*PAGE:*
____________
Personal information
- Full name: Rikko Marius Marmeto
- Nationality: Filipino
- Born: October 21, 1996 (age 29)
- Height: 1.63 m (5 ft 4 in)
- College / University: Far Eastern University

Volleyball information
- Position: Libero
- Current club: Savouge Spin Doctors

Career
| Years | Teams |
| 2018 | Vice Co. Blockbusters |
| 2018 | Cignal HD Spikers |
| 2019–2021 | Philippine Air Force Air Spikers |
| 2023 | Imus City-AJAA Spikers |
| 2023 | Sta. Rosa City Lions |
| 2025–present | Savouge Spin Doctors |

= Rikko Marmeto =

Filipino volleyball player (born 1996)

Rikko Marius Marmeto (born October 12, 1996) is a Filipino beach and indoor volleyball player. He played with FEU Tamaraws collegiate men's University team. He last played for the Savouge Spin Doctors in the Spikers' Turf.

==Career==
===Collegiate===
Marmeto made his first game appearance with the FEU Tamaraws is in UAAP Season 76, where they placed in 3rd after being defeated by Ateneo in the Semis.

In UAAP Season 77 and UAAP Season 78 they failed to advance in the Semis after being placed in 5th.

In UAAP Season 79, the FEU Tamaraws gets back onto the Semis after 2 years of final four appearance drought. They failed to reach the finals after being defeated by NU Bulldogs in the stepladder semifinals.
____________
*WRITTEN REQUEST A:*
Answer these questions using the page on the volleyball player.
(i) What position does he play?
(ii) Which team defeated the FEU Tamaraws in the Semis of UAAP Season 76?
(iii) During which years did he play for the Philippine Air Force Air Spikers?
*WRITTEN REQUEST B:*
Reproduce the passage of the volleyball player's page starting with "Filipino volleyball player" and going on through "the stepladder semifinals.".

*DATA PROVIDED:*
____________
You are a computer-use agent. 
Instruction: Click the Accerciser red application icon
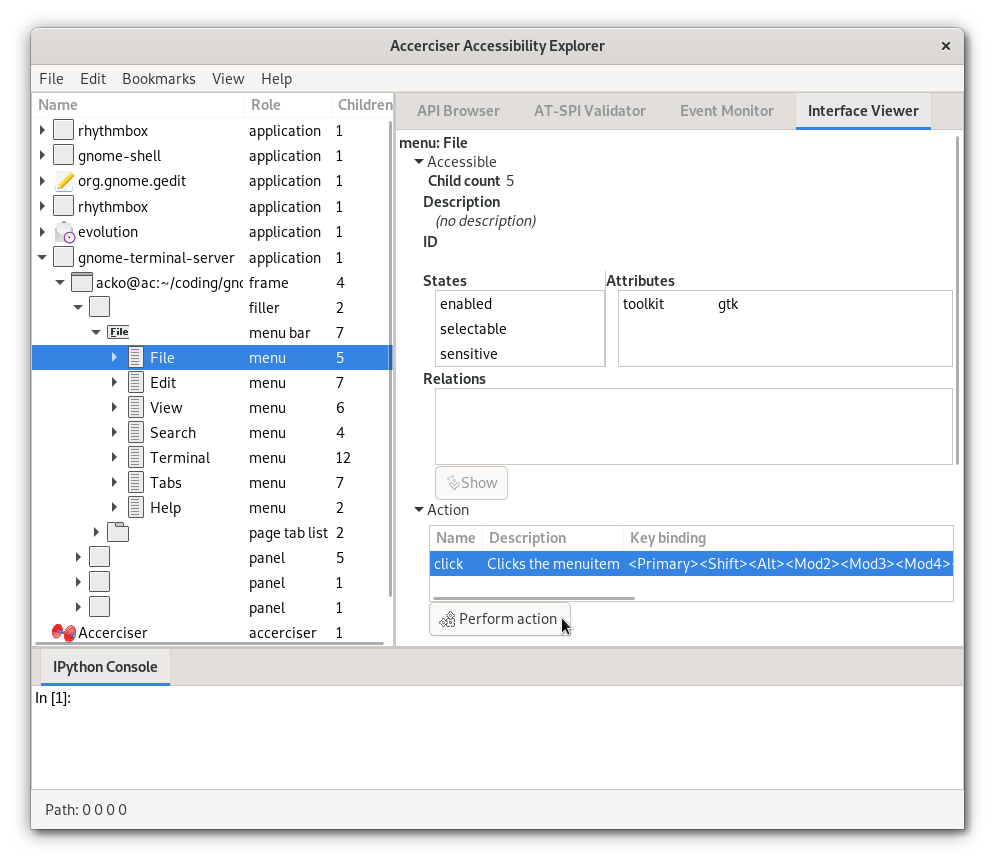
____________
*CORRECT RESULT A:*
(i) Libero
(ii) Ateneo
(iii) 2019–2021

*CORRECT RESULT B:*
Filipino volleyball player (born 1996)

Rikko Marius Marmeto (born October 12, 1996) is a Filipino beach and indoor volleyball player. He played with FEU Tamaraws collegiate men's University team. He last played for the Savouge Spin Doctors in the Spikers' Turf.

==Career==
===Collegiate===
Marmeto made his first game appearance with the FEU Tamaraws is in UAAP Season 76, where they placed in 3rd after being defeated by Ateneo in the Semis.

In UAAP Season 77 and UAAP Season 78 they failed to advance in the Semis after being placed in 5th.

In UAAP Season 79, the FEU Tamaraws gets back onto the Semis after 2 years of final four appearance drought. They failed to reach the finals after being defeated by NU Bulldogs in the stepladder semifinals.